Galeria de arte recebe nova coleção de Pedro Useche

Marcelo Lima - O Estado de São Paulo

Um dos primeiros profissionais a levantar a bandeira do móvel autoral, o venezuelano Pedro Useche lança na próxima quinta-feira, 14, sua mais nova coleção de móveis, na galeria de arte You, na Vila Madalena

O revisteiro Eixo

O revisteiro Eixo Foto: Rubens Shiromaro

Um dos primeiros profissionais a levantar a bandeira do móvel autoral e assinado, o venezuelano Pedro Useche lança na próxima quinta-feira, 14, sua mais nova coleção de móveis. Pela primeira vez, em uma galeria de arte, a You, na Vila Madalena que, desde 2009 aborda o segmento de decoração e, a partir de agora, passa a difundir também a produção do designer. “Tudo aconteceu inconscientemente. Arquiteto por formação, projetei alguns móveis para minha casa e as pessoas que viam, gostavam. Resolvi inscrever minha cadeira Mulher no concurso do Museu da Casa Brasileira de 1988 e ganhei uma menção honrosa.
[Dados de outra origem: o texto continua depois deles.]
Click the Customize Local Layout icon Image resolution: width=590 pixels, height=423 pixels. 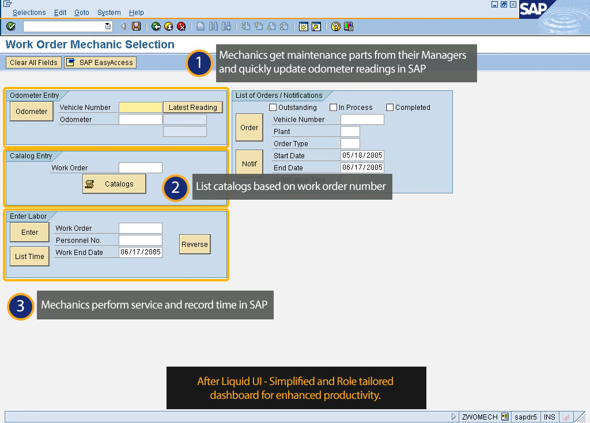click(349, 26)
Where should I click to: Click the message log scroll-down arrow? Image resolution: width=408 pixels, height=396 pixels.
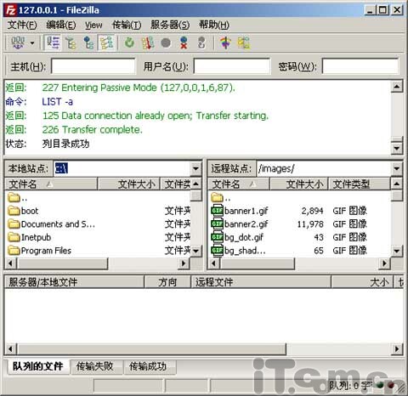coord(397,148)
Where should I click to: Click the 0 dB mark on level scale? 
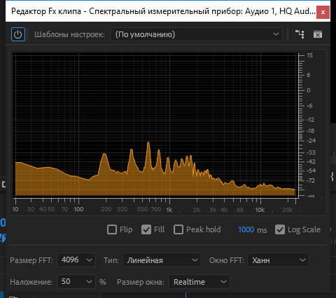[309, 90]
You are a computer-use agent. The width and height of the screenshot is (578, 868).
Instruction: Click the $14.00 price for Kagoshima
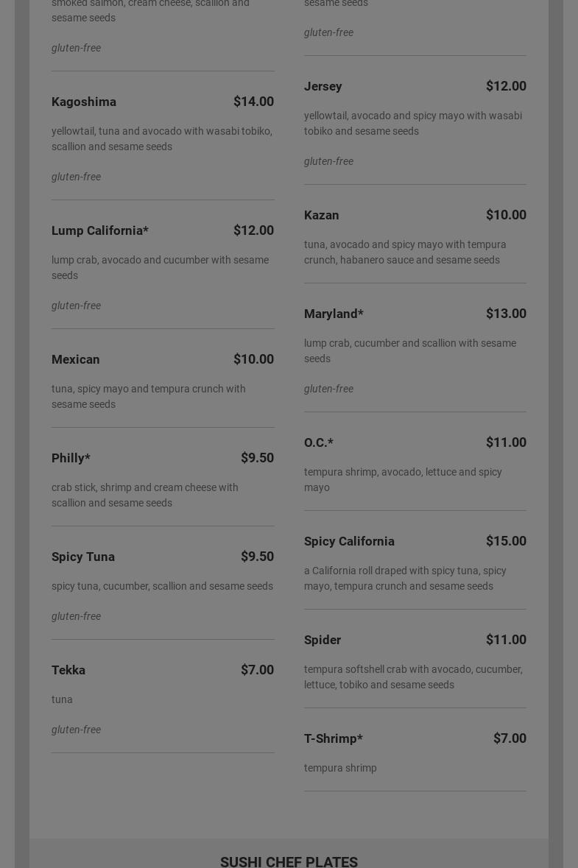point(253,102)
Foi a partir deste momento que teve início o meu percurso como desenhador de móveis”, relembra Useche, bastante entusiasmado com a abertura de um espaço exclusivo para expor suas criações. “A meu ver o mercado está um pouco saturado, porém, a qualidade do design feito no Brasil evoluiu enormemente”, considera ele, que comentou seu atual momento nesta entrevista exclusiva ao Casa

O designer venezuelano Pedro Useche

O designer venezuelano Pedro Useche Foto: CÉLIA USECHE

O que motivou a escolha de uma galeria de arte para o lançamento da sua nova coleção? Para você design é, ou pode, ser arte?

Na realidade não se trata de uma exposição. A ideia é mostrar meus mais de trinta anos de produção em um único espaço. Móveis que tem como proposta estética ser atemporais. Quanto à sua segunda questão, se partimos da premissa que um dos objetivos da arte é emocionar, sim. Um móvel com proporções equilibradas e belas pode se inserir nesta perspectiva. Apenas acredito que ele não deve nunca abrir mão da função para a qual foi criado. Existem peças de design que você observa e não têm cara de móvel, pois são verdadeiras esculturas, porém, funcionam como excelentes suportes para o corpo. Por outro lado, existem peças com visual de cadeira sobre as quais é impossível se sentar, daí só restando a contemplação mesmo.

A mesa Bongo

A mesa Bongo Foto: Rubens Shiromaro

A quais necessidades um móvel feito para os dias de hoje deve atender?

Como você já deve ter percebido, gosto de chamar o móvel de suporte. Suporte do corpo, tais como cadeiras, poltronas, sofás; suporte para realizar atividades, normalmente em planos horizontais, como no caso das mesas, bancadas, prateleiras. Acredito que em nossos dias todo espaço tem a capacidade de absorver as atividades do homem, logo, um móvel bem projetado deve se adaptar às mais variadas situações. Você pode, por exemplo, estar confortavelmente sentado no sofá de sua casa e resolver trabalhar no computador. Cabe ao móvel deve responder bem a ambas as necessidades.

Diante de usuários que cada vez mais exigem móveis versáteis, qual a fórmula para desenvolver peças capazes de se integrar, indistintamente, a ambientes corporativos, colaborativos ou residenciais?

Não existe fórmula. É sempre um desafio conseguir soluções estruturais diferentes no projeto dos suportes que vão servir ao corpo humano. Como falei anteriormente, não vejo porque diferenciar um móvel em função do ambiente em que ele vai ser disposto. Aliás, os espaços corporativos hoje estão se tornando cada vez mais residenciais.